A hidden state $h_t$: a filtered view of the cell state, used as the cell's actual output and as the input to the next step's gate computations.

Gates, intuitively

Access to the cell state is controlled by three learnable gates. Each gate is a small sigmoid network that outputs a vector of numbers in $[0, 1]$. A $0$ means "block completely," a $1$ means "let through completely," and anything in between is a soft partial pass.

Forget gate $f_t$ — "Which parts of the old cell state should I erase?"
Input gate $i_t$ — "Which parts of the new candidate values should I write into the cell state?"
Output gate $o_t$ — "Which parts of the (possibly updated) cell state should I expose as the hidden state this step?"

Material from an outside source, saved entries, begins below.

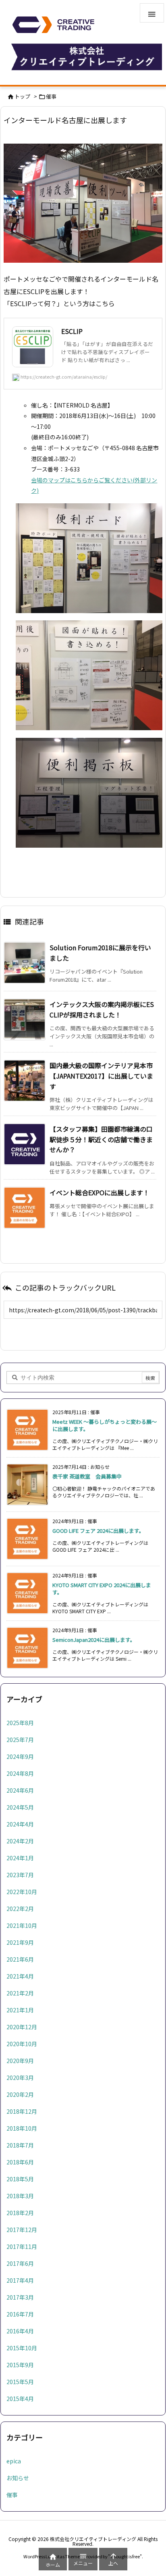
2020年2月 (20, 2094)
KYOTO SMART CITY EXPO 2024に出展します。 (101, 1588)
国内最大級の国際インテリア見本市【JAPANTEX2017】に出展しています (101, 1075)
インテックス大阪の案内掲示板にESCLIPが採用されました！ (102, 1009)
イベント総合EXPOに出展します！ (99, 1192)
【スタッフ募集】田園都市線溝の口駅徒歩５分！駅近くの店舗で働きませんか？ (101, 1139)
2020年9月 (20, 2061)
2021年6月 (20, 1959)
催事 (51, 96)
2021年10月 (21, 1925)
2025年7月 (20, 1740)
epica (13, 2461)
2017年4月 (20, 2280)
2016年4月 (20, 2331)
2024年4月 (20, 1824)
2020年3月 (20, 2078)
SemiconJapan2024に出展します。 (93, 1639)
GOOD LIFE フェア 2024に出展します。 (98, 1530)
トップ (22, 96)
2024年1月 (20, 1858)
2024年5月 (20, 1807)
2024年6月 (20, 1790)
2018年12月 (21, 2111)
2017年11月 (21, 2246)
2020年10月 (21, 2044)
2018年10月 (21, 2128)
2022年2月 (20, 1909)
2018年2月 (20, 2213)
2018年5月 (20, 2179)
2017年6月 (20, 2263)
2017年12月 (21, 2230)
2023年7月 (20, 1875)
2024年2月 (20, 1841)
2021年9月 (20, 1942)
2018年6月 (20, 2162)
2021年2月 (20, 1993)
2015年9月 (20, 2365)
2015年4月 (20, 2399)
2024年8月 (20, 1773)
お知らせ (17, 2478)
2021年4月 (20, 1976)
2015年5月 (20, 2382)
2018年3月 (20, 2196)
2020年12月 (21, 2027)
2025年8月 (20, 1723)
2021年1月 (20, 2010)
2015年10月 (21, 2348)
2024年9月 (20, 1756)
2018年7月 (20, 2145)
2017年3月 (20, 2297)
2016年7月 (20, 2314)
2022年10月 (21, 1892)
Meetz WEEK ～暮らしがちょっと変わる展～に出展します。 (104, 1425)
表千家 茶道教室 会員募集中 (87, 1476)
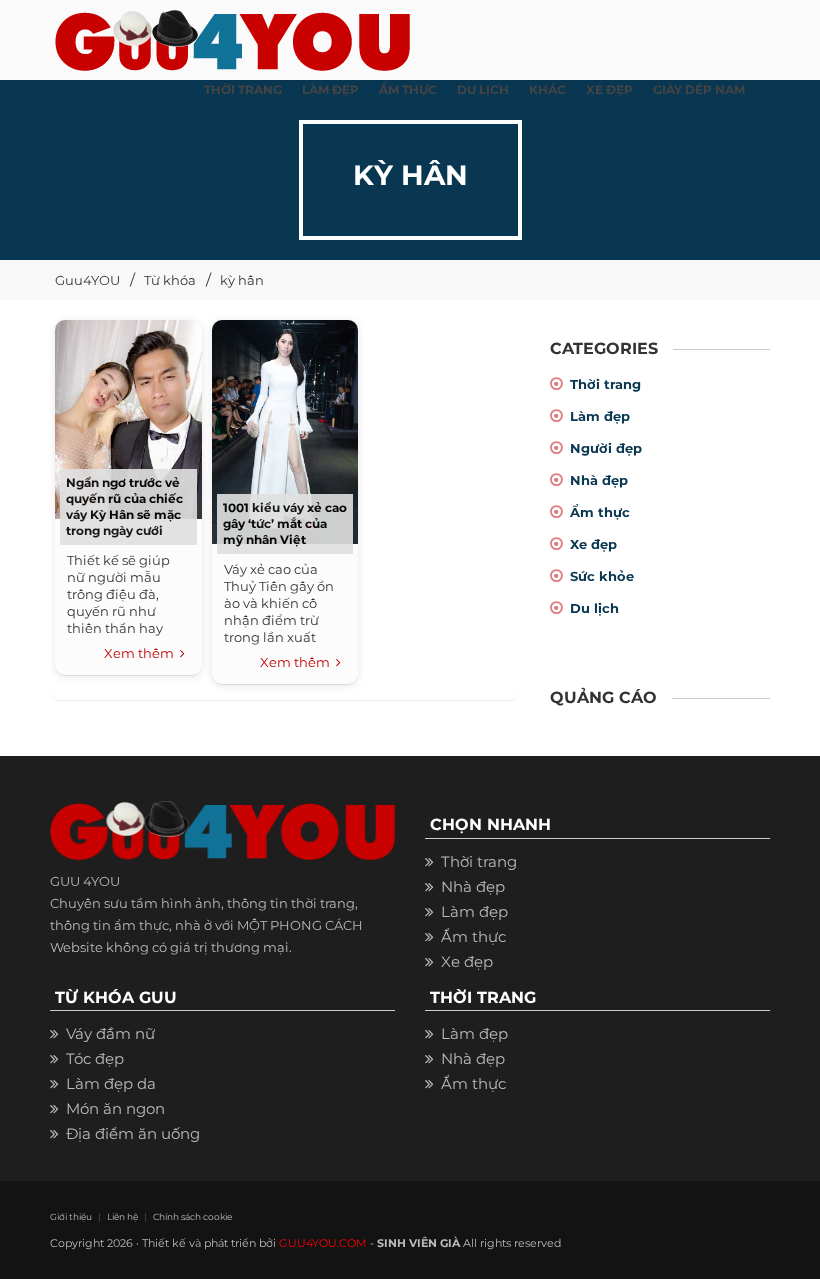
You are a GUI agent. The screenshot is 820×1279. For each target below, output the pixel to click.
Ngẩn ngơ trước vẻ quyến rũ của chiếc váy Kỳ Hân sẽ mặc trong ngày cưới (124, 506)
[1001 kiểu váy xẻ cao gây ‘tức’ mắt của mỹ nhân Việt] (285, 429)
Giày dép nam (699, 89)
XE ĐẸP (609, 89)
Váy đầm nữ (110, 1033)
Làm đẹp (600, 416)
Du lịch (594, 608)
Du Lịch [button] (483, 89)
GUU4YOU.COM (323, 1243)
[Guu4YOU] (232, 35)
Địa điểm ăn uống (133, 1133)
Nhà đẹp (599, 480)
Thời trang (605, 384)
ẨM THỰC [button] (408, 89)
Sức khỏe (602, 576)
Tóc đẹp (95, 1058)
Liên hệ (122, 1216)
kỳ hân (242, 280)
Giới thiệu (71, 1216)
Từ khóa (170, 280)
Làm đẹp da (111, 1083)
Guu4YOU (87, 280)
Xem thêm (142, 653)
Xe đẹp (593, 544)
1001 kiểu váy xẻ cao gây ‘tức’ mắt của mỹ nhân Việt (285, 523)
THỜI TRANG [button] (243, 89)
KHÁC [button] (547, 89)
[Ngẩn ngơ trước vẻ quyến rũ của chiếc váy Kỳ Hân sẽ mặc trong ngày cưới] (128, 416)
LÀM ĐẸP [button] (330, 89)
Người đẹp (606, 448)
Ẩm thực (600, 512)
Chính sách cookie (192, 1216)
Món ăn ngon (115, 1108)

Separating "what gets stored" from "what gets read" is the trick. The cell state is a kind of private memory; the gates decide how it's written, retained, and exposed.

Gates, precisely

\begin{aligned} f_t &= \sigma(W_f [h_{t-1}, x_t] + b_f) \quad &\text{(forget gate)} \\ i_t &= \sigma(W_i [h_{t-1}, x_t] + b_i) \quad &\text{(input gate)} \\ \tilde{c}_t &= \tanh(W_c [h_{t-1}, x_t] + b_c) \quad &\text{(candidate values)} \\ c_t &= f_t \odot c_{t-1} + i_t \odot \tilde{c}_t \quad &\text{(cell state update)} \\ o_t &= \sigma(W_o [h_{t-1}, x_t] + b_o) \quad &\text{(output gate)} \\ h_t &= o_t \odot \tanh(c_t) \quad &\text{(hidden state)} \end{aligned}

Every symbol, unpacked

$\sigma$: The logistic sigmoid $\sigma(z) = 1/(1+e^{-z})$, applied elementwise. Squashes any real number into $(0, 1)$. Perfect for a gate: the output is naturally a "how much should I let through" fraction.
$\odot$: Elementwise (Hadamard) product. $(a \odot b)_i = a_i b_i$. This is how a gate vector "multiplies" onto another vector — each gate coordinate controls its own memory slot.
$[h_{t-1}, x_t]$: Concatenation of the previous hidden state and the current input into one long vector. The shorthand lets each gate look at both "what was I thinking?" and "what's happening now?" in a single matrix multiply.
$c_t$: Cell state at time $t$. This is the long-term memory conveyor belt. Note how it's updated: $c_t = f_t \odot c_{t-1} + i_t \odot \tilde{c}_t$. No $W$ multiplied into the old state — just an elementwise scaling by a number in $[0,1]$. That's why gradients can ride this line a long way.
$\tilde{c}_t$: "Candidate" new memory — the values the network would like to write in if the input gate lets it.
$f_t$: Forget gate. $f_t \approx 1$ means "keep the old cell state almost unchanged"; $f_t \approx 0$ means "wipe it."
$i_t$: Input gate. Decides how strongly $\tilde{c}_t$ is written into $c_t$.
$o_t$: Output gate. Controls which parts of $\tanh(c_t)$ become visible to the rest of the network.
$W_f, W_i, W_c, W_o$: The four learnable weight matrices (one per gate/candidate). Each has shape hidden × (hidden + input). An LSTM has roughly 4× as many parameters as a vanilla RNN of the same hidden size.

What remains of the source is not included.